By producing a hybrid like this it means he can take advantage of the both the quick growing nature of the commercial bird and the heritage characteristics of the Cornish.
Do hybrid chickens go broody?
All chickens can go broody and I have had quite a few hybrids over the years that have gone broody on me.
Below: A broody hybrid with her chicks.
There are a few differences in the way hybrids and heritage breeds go broody. I don't think I have ever had one go broody in its first year and they rarely go broody as a type.
With hybrids I would say that only about 5% Turn broody but when they do they make just as good sitters and mothers as any other hen. Compare this to my Barnevelders of which about a third go broody in any one year and my Silkies which almost always go broody at some stage.
Is it OK to cross breed chickens?
Yes, it is fine to cross-breed and hybridise chickens to your own needs.

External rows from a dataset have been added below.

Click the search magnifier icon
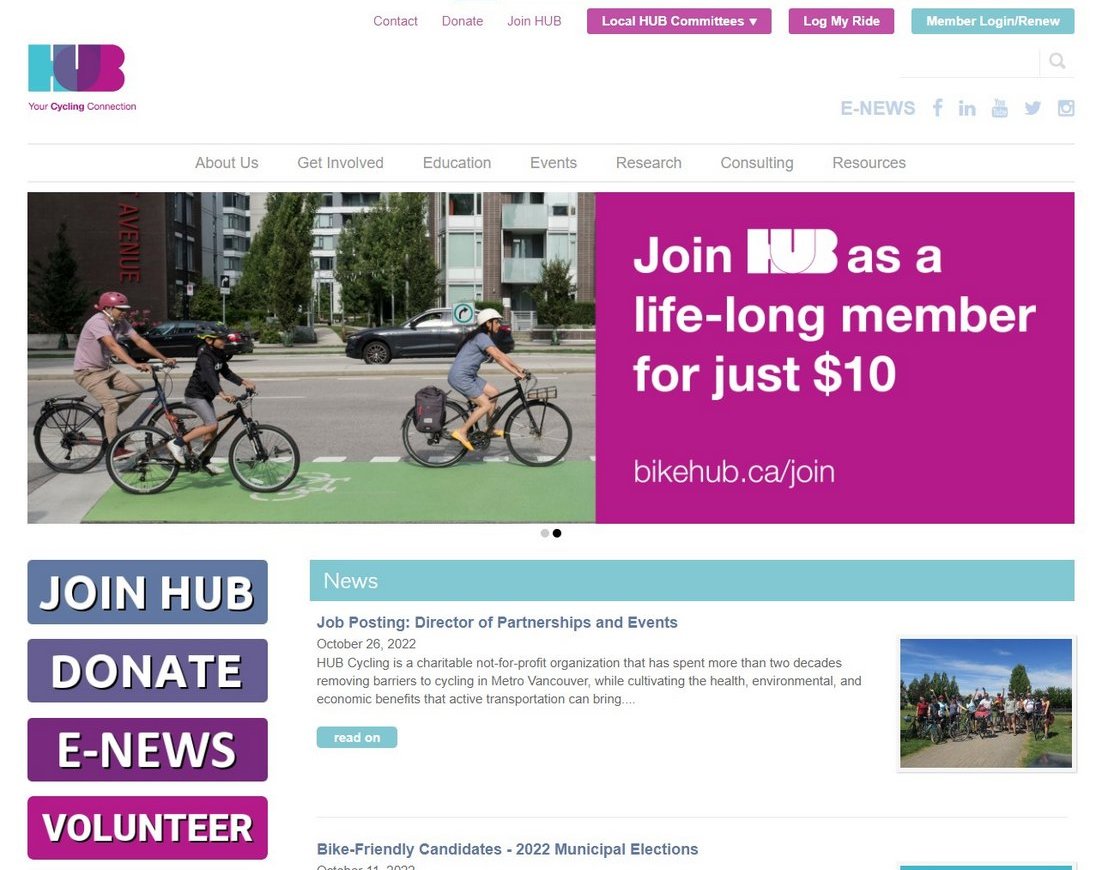 (1057, 61)
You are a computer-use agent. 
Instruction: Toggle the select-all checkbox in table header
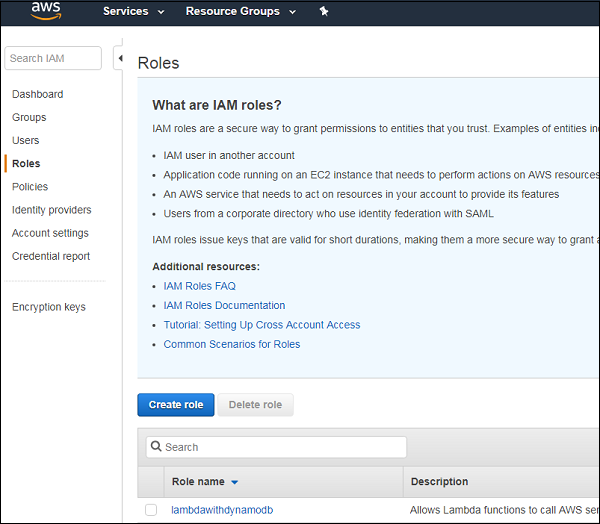click(151, 481)
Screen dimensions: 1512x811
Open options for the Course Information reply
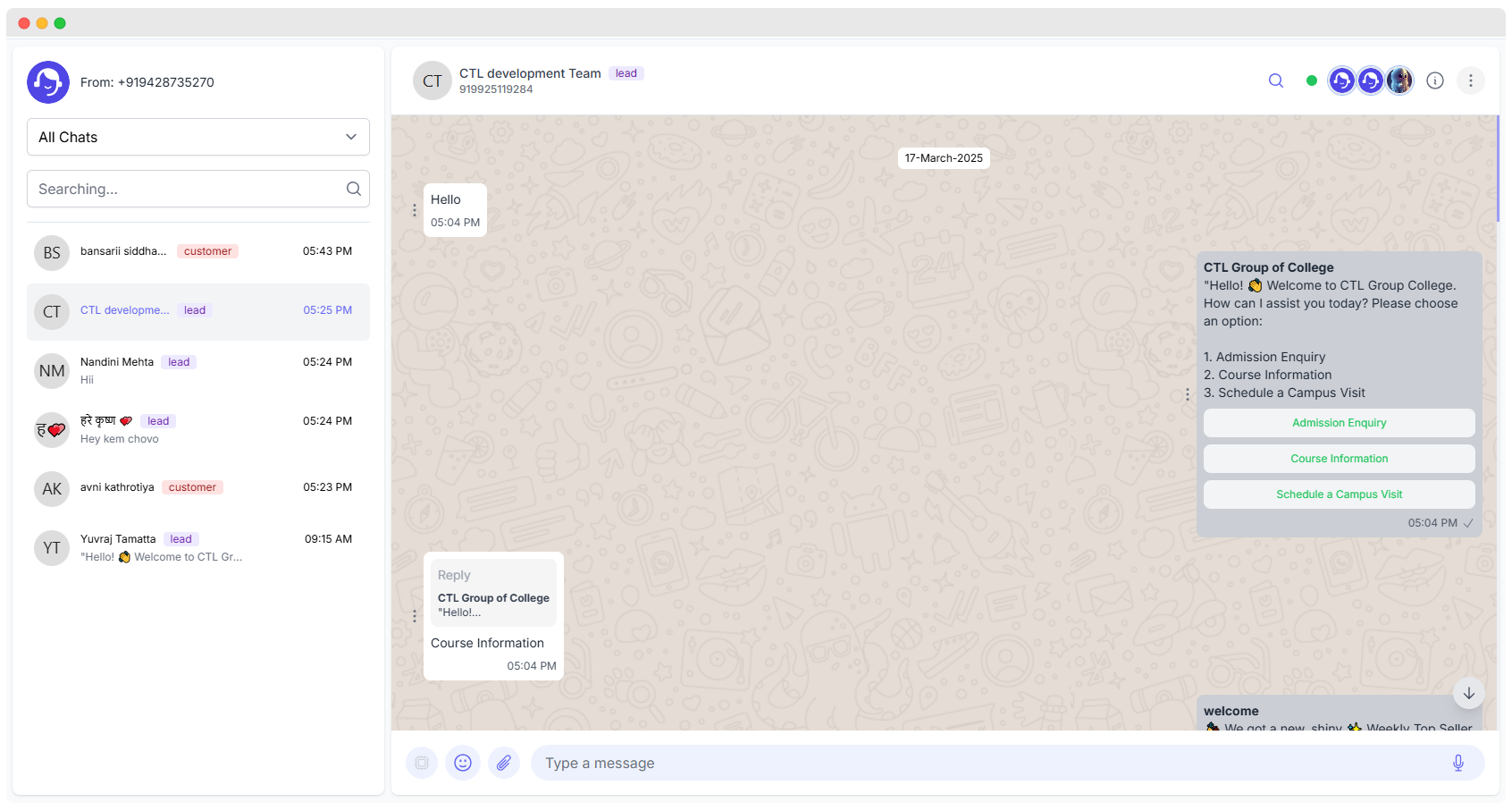415,616
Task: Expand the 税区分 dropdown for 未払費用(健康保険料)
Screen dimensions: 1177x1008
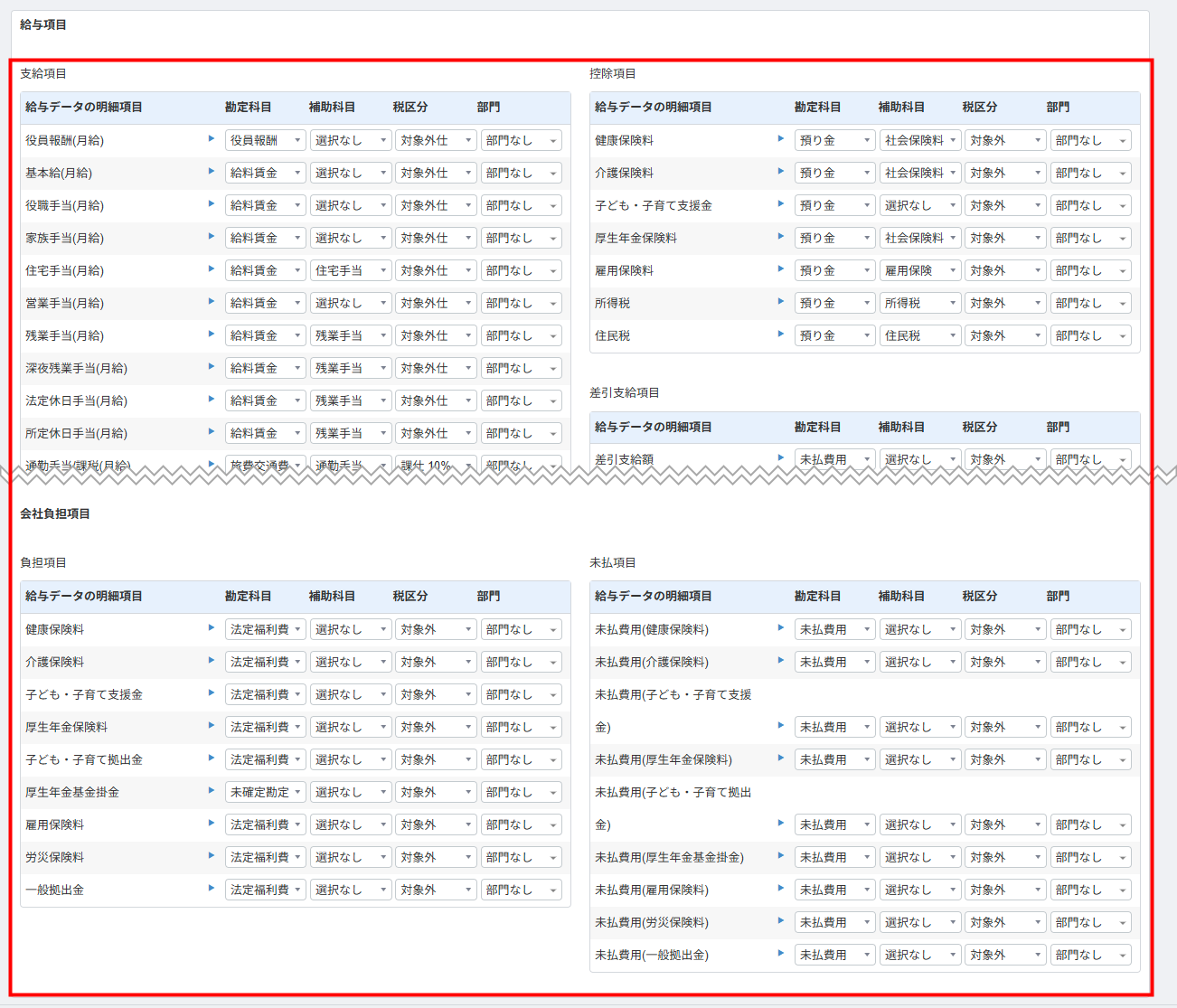Action: (x=1004, y=629)
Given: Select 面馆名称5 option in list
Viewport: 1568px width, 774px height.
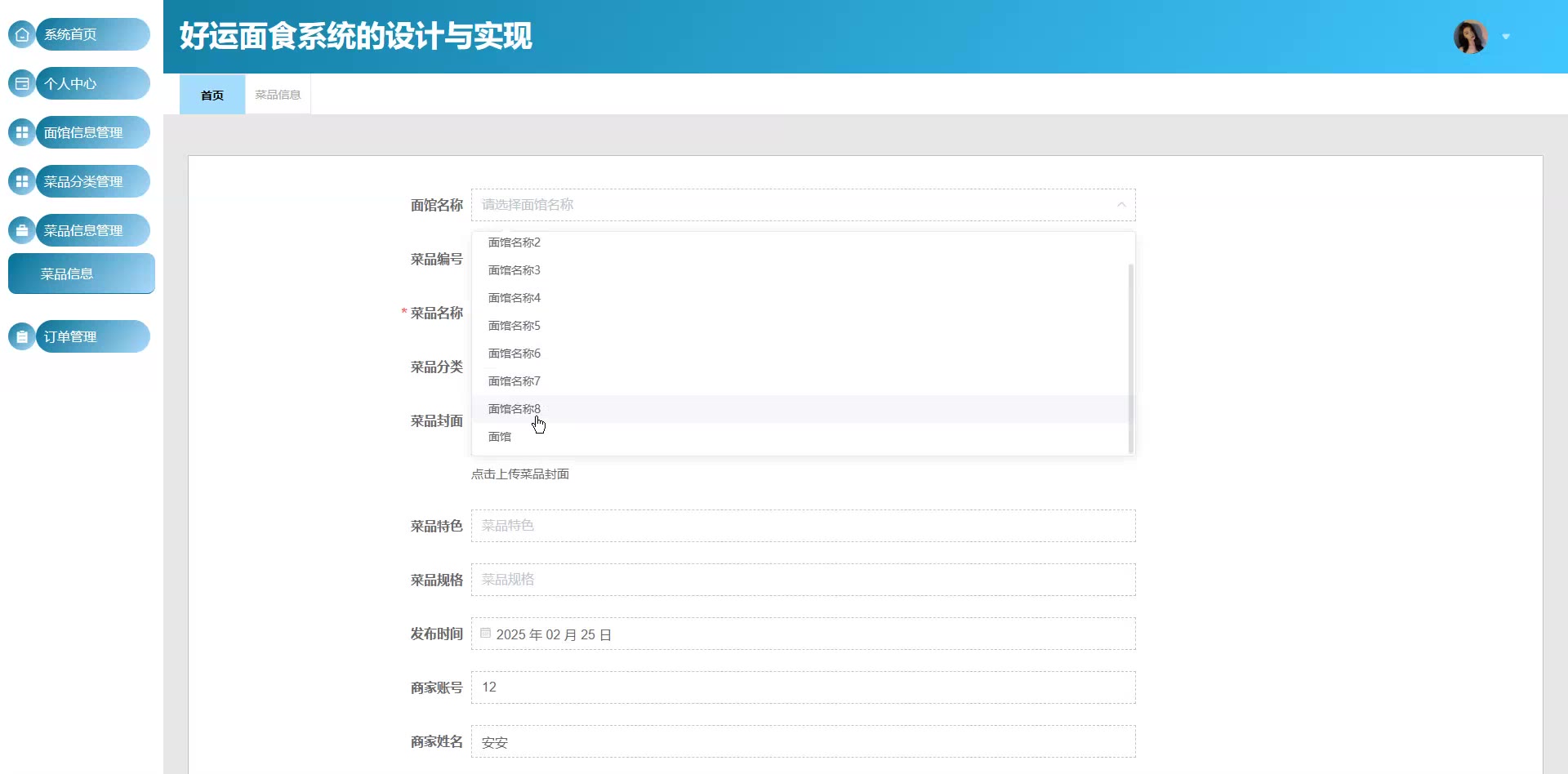Looking at the screenshot, I should pos(514,326).
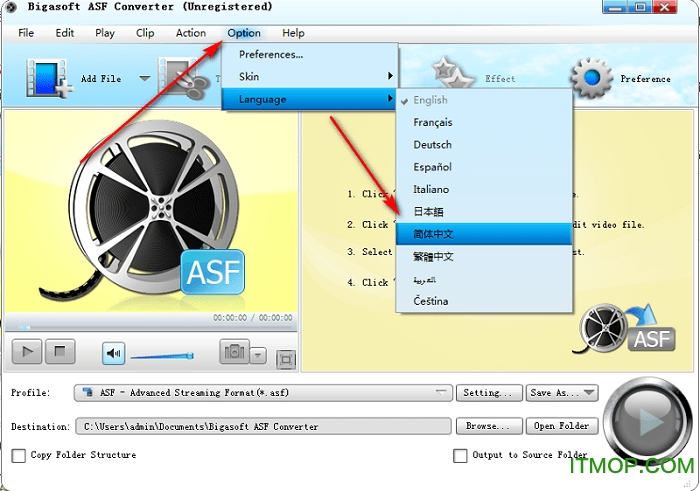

If you just want chickens then it is a good way to get birds cheaply.
As long as you are choosing your parents properly and following the guidelines for feeding breeding birds properly then there is no reason that your cross-breeds could be just a good and productive as anything you can buy.
What are the problems with breeding hybrid chickens?
You don't know what parents were used to create the birds you have which could be a problem.
You might get into trouble if you sell the birds you breed. Commercial hybrids are often protected by the company that created them, for example. Black rocks here in the UK are a trade name and protected and you could end up in court if you sell them without a licence. The law often protects these chickens so you are not allowed to breed them for commercial gain.
Below: Black Rock chickens. Lovely nature, very friendly and kids think its hilarious when she takes food out their hands. Black rock is a trade name.
They are short lived as a rule and lay themselves out within 2 or three years.
Commercially they are spent hens at 80 weeks old and while they may last a few months longer in the backyard environment they will not live to the same age as heritage breeds.